● Task details: Copy the rows from the line containing "Identify the location" through the end of the rows, including both ends. Leave the pictures out of your answer.

● Material for this task:

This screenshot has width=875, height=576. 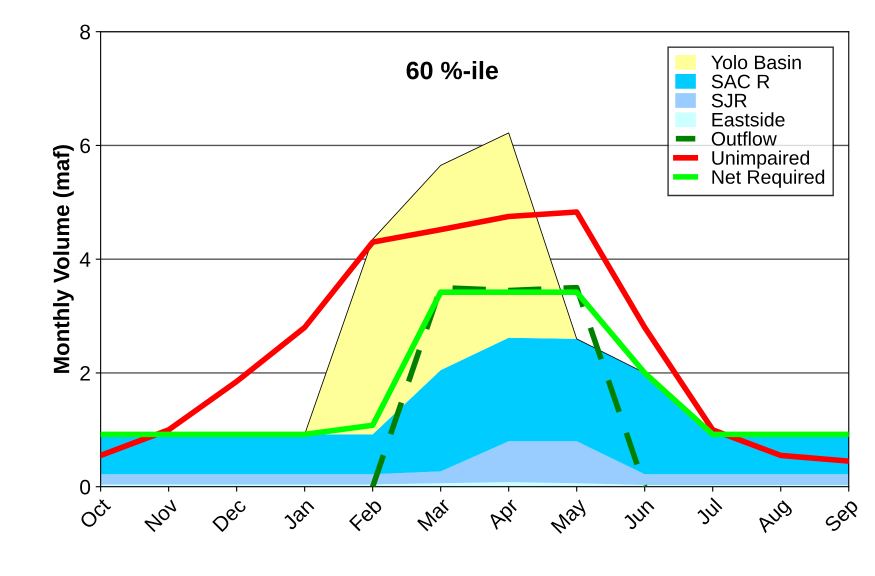 I want to click on legend-label: SAC R, so click(x=741, y=81).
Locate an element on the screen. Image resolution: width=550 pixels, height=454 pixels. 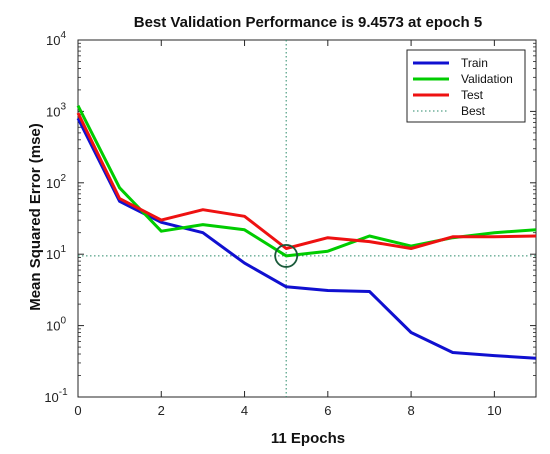
y-tick-label: 10⁴ is located at coordinates (56, 39).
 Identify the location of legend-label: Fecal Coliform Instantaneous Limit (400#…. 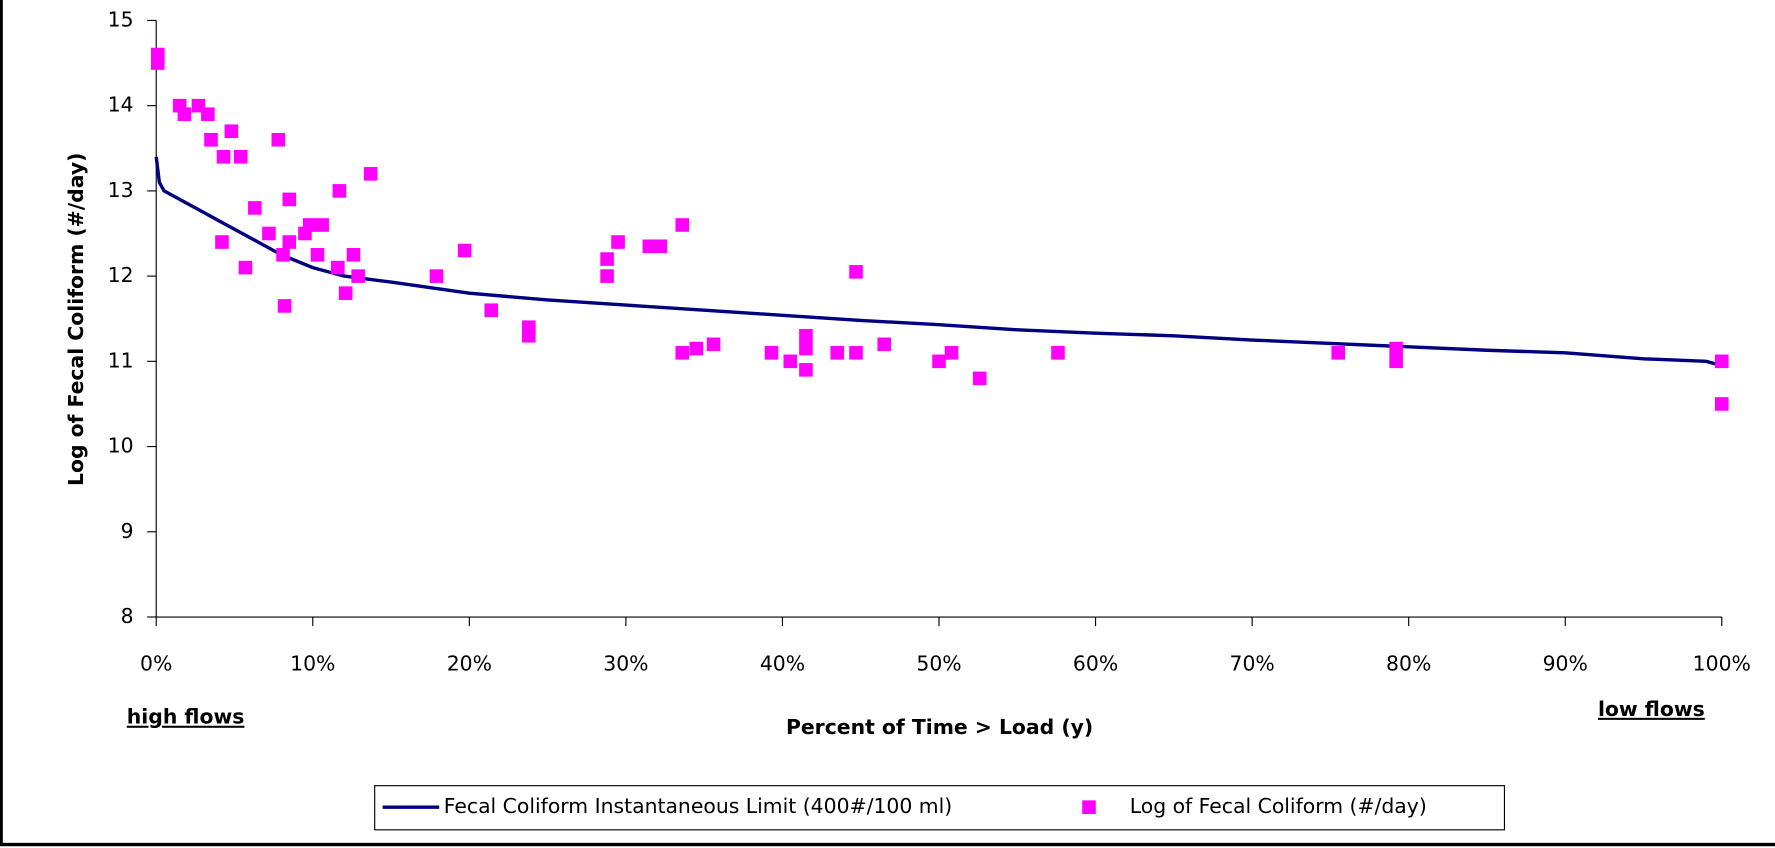
(698, 806).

● Response box:
 Identify the location of legend-label: Fecal Coliform Instantaneous Limit (400#…. 
(698, 806).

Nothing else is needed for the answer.